Remember the Bayes Optimal classifier: If we are provided with \(P(X,Y)\) we can predict the most likely label for \(\mathbf{x}\), formally \(\operatorname*{argmax}_y P(y|\mathbf{x})\). It is therefore worth considering if we can estimate \(P(X,Y)\) directly from the training data. If this is possible (to a good approximation) we could then use the Bayes Optimal classifier in practice on our estimate of \(P(X,Y)\).

In fact, many supervised learning can be viewed as estimating \(P(X, Y)\). Generally, they fall into two categories:

So how can we estimated probability distributions from samples?

Simple scenario: coin toss

Suppose you find a coin and it's ancient and very valuable. Naturally, you ask yourself, "What is the probability that this coin comes up heads when I toss it?" You toss it \(n = 10\) times and obtain the following sequence of outcomes: \(D=\{H, T, T, H, H, H, T, T, T, T\}\). Based on these samples, how would you estimate \(P(H)\)? We observed \(n_H=4\) heads and \(n_T=6\) tails. So, intuitively, $$ P(H) \approx \frac{n_H}{n_H + n_T} = \frac{4}{10}= 0.4 $$ Can we derive this more formally?

Maximum Likelihood Estimation (MLE)

The estimator we just mentioned is the Maximum Likelihood Estimate (MLE). For MLE you typically proceed in two steps: First, you make an explicit modeling assumption about what type of distribution your data was sampled from. Second, you set the parameters of this distribution so that the data you observed is as likely as possible.
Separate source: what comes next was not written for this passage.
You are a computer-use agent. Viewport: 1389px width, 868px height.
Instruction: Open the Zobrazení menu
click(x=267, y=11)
Let us return to the coin example. A natural assumption about a coin toss is that the distribution of the observed outcomes is a binomial distribution. The binomial distribution has two parameters \(n\) and \(\theta\) and it captures the distribution of \(n\) independent Bernoulli (i.e. binary) random events that have a positive outcome with probability \(\theta\). In our case \(n\) is the number of coin tosses, and \(\theta\) could be the probability of the coin coming up heads (e.g. \(P(H)=\theta\)). Formally, the binomial distribution is defined as \begin{align} P(D\mid \theta) &= \begin{pmatrix} n_H + n_T \\ n_H \end{pmatrix} \theta^{n_H} (1 - \theta)^{n_T}, \end{align} and it computes the probability that we would observe exactly \(n_H\) heads, \(n_T\) tails, if a coin was tossed \(n=n_H+n_T\) times and its probability of coming up heads is \(\theta\).
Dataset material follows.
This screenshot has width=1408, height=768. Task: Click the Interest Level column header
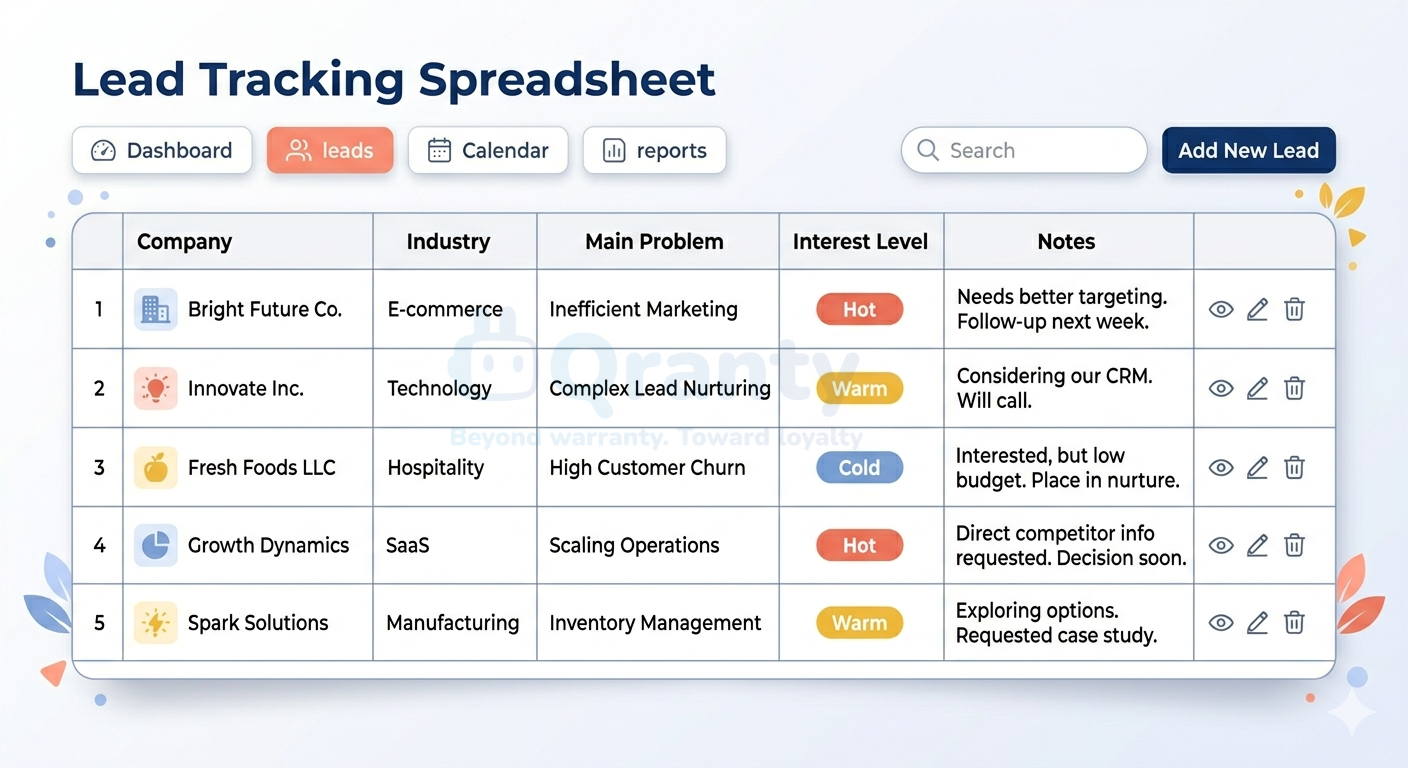coord(861,241)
MLE Principle: Find \(\hat{\theta}\) to maximize the likelihood of the data, \(P(D; \theta)\): \begin{align} \hat{\theta}_{MLE} &= \operatorname*{argmax}_{\theta} \,P(D ; \theta) \end{align}

Often we can solve this maximization problem with a simple two step procedure: 1. plug in all the terms for the distribution, and take the \(\log\) of the function. 2. Compute its derivative, and equate it with zero. Taking the log of the likelihood (often referred to as the log-likelihood) does not change its maximum (as the log is a monotonic function, and the likelihood positive), but it turns all products into sums which are much easier to deal with when you differentiate. Equating the derivative with zero is a standard way to find an extreme point. (To be precise you should verify that it really is a maximum and not a minimum, by verifying that the second derivative is negative.)
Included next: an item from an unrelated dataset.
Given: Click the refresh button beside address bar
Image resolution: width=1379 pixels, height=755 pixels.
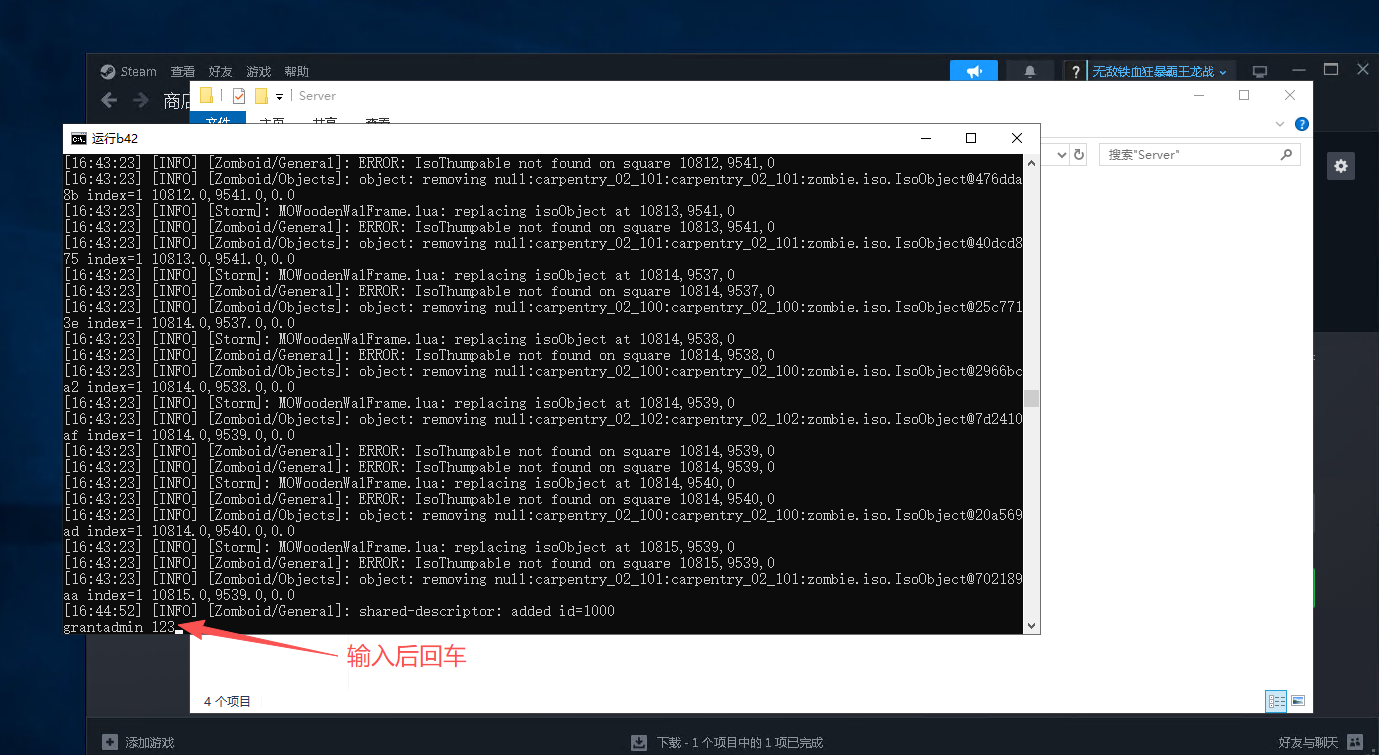Looking at the screenshot, I should click(1078, 155).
Returning to our binomial distribution, we can now plug in the definition and compute the log-likelihood: \begin{align} \hat{\theta}_{MLE} &= \operatorname*{argmax}_{\theta} \,P(D; \theta) \\ &= \operatorname*{argmax}_{\theta} \begin{pmatrix} n_H + n_T \\ n_H \end{pmatrix} \theta^{n_H} (1 - \theta)^{n_T} \\ &= \operatorname*{argmax}_{\theta} \,\log\begin{pmatrix} n_H + n_T \\ n_H \end{pmatrix} + n_H \cdot \log(\theta) + n_T \cdot \log(1 - \theta) \\ &= \operatorname*{argmax}_{\theta} \, n_H \cdot \log(\theta) + n_T \cdot \log(1 - \theta) \end{align} We can then solve for \(\theta\) by taking the derivative and equating it with zero. This results in \begin{align} \frac{n_H}{\theta} = \frac{n_T}{1 - \theta} \Longrightarrow n_H - n_H\theta = n_T\theta \Longrightarrow \theta = \frac{n_H}{n_H + n_T} \end{align} A nice sanity check is that \(\theta\in[0,1]\).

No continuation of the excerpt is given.